I, for one, LOVE the minor dominant in a major key. (Think the chorus of Suede's Trash, fex). The minor third can go to lots of places (more open) then the major third, which (almost) always wants to sneak up to the ground note (root note? whatever you call it).

In other words: To my ears, a major key can need the cooling factor of a sub's sub, or a minor dominant. Don't you agree?
I don't agree because I think it boils down to how you write material from the ground up rather than from the generic chord type down. in other words, I don't think these terms have all that much meaning outside of concrete examples.

It's like saying "don't you just love adjectives? And adding an adverb to a sentence with adjectives is even better."

These terms are like musical parts of speech, but in the abstract seem a little silly -

Just as you can have millions of sentences, good and bad, with and without adverbs, the same could be said of generic chords in the abstract as well: you can generate millions of songs, good and bad, with variations of tonics/dominants/subdominants.

The devil, the beauty, and the uniqueness is in the details.

My .02.

-matt
Old 12th June 2006
  #195
Lives for gear
 
ArcCirDude's Avatar
 

Quote:
Originally Posted by MattiMattMatt
Just as you can have millions of sentences, good and bad, with and without adverbs, the same could be said of generic chords in the abstract as well: you can generate millions of songs, good and bad, with variations of tonics/dominants/subdominants.

The devil, the beauty, and the uniqueness is in the details.

My .02.

-matt
My musical sentence variations using only tonic, dominant and sub-dominant...

See the dog.
The dog see.
Dog the see.
See dog the.

Yes, the devil, beauty, and uniqueness IS in the details.....

Let me explain....

If "See" is the V (dominant), "the" is IV (sub-dominant) and "dog" is I, "See the dog" is "Sweet Home Alabama". With me?
If we change the third on the dominant, the leading tone, to a minor, it's a whole different ball game. "See" is now spelled "sea".
So, our second example, "The dog see", changes from a lame ebonics statement to "The Dog Sea", something entirely different and unique.
Dig?

I thought I killed this thread a long time ago....
Old 12th June 2006
  #196
Gear Addict
 
wildstar's Avatar
 

Quote:
Originally Posted by dntknowsht
How about this one?

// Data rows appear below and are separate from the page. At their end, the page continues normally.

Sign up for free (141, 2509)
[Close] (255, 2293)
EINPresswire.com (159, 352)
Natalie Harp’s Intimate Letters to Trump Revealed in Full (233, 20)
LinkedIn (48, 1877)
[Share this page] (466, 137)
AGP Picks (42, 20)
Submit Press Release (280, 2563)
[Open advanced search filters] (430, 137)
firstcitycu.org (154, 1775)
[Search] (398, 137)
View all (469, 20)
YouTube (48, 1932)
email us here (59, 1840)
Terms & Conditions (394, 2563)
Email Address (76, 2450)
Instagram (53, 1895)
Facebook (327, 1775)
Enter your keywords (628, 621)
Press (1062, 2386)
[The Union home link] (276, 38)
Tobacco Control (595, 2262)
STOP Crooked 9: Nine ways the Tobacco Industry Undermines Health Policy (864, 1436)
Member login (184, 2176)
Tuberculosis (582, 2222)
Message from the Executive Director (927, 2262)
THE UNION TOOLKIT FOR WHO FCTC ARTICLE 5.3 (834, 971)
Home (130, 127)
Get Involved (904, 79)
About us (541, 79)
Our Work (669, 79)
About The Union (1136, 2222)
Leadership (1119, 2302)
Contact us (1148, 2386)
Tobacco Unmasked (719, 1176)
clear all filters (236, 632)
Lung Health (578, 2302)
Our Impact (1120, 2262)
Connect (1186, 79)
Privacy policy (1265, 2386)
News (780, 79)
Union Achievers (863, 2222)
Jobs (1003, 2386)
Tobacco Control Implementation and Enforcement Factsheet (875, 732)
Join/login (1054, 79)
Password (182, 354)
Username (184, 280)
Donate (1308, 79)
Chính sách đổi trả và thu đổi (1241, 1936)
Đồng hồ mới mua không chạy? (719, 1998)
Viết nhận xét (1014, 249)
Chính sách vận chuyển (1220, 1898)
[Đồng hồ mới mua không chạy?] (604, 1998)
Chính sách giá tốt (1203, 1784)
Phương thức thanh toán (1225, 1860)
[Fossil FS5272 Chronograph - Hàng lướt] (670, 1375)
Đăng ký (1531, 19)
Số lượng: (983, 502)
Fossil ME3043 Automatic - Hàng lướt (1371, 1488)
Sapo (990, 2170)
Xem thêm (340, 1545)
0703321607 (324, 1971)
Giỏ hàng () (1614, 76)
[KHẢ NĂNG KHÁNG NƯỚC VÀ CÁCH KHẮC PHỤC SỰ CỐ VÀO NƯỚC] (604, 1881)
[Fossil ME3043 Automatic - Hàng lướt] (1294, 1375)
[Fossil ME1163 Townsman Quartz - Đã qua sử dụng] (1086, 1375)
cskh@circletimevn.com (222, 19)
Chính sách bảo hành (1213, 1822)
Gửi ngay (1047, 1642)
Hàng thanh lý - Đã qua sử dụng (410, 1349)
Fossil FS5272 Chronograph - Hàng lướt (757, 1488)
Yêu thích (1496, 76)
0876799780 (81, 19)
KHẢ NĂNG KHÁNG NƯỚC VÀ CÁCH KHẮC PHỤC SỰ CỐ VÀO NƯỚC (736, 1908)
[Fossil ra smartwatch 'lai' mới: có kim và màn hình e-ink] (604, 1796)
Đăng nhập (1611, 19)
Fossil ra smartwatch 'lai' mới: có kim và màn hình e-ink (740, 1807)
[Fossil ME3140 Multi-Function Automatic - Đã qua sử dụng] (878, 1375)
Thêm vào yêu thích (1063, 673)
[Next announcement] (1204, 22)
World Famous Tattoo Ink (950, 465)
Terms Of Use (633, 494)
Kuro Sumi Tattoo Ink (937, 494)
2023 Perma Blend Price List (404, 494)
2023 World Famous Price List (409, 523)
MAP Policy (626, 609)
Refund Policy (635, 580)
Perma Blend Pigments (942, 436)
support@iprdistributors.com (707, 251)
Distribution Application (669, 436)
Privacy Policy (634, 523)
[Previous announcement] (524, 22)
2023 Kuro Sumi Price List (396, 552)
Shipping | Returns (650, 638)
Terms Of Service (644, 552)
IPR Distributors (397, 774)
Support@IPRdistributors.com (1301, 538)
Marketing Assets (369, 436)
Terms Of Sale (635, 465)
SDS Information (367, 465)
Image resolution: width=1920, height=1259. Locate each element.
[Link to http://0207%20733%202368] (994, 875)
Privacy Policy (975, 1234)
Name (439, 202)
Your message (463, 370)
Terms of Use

Green Day's American Idiot, has at least 20 incidents of "hey that part's from *fill in the blank*. The whole record sounds like they just submitted their favorite rock & roll riffs and pieced together songs out of them. Great record though, IMO.
No kidding. They do a great 20-second cover of "Summer of '69". I forget where on the album... But it's the best 20 seconds on the whole CD.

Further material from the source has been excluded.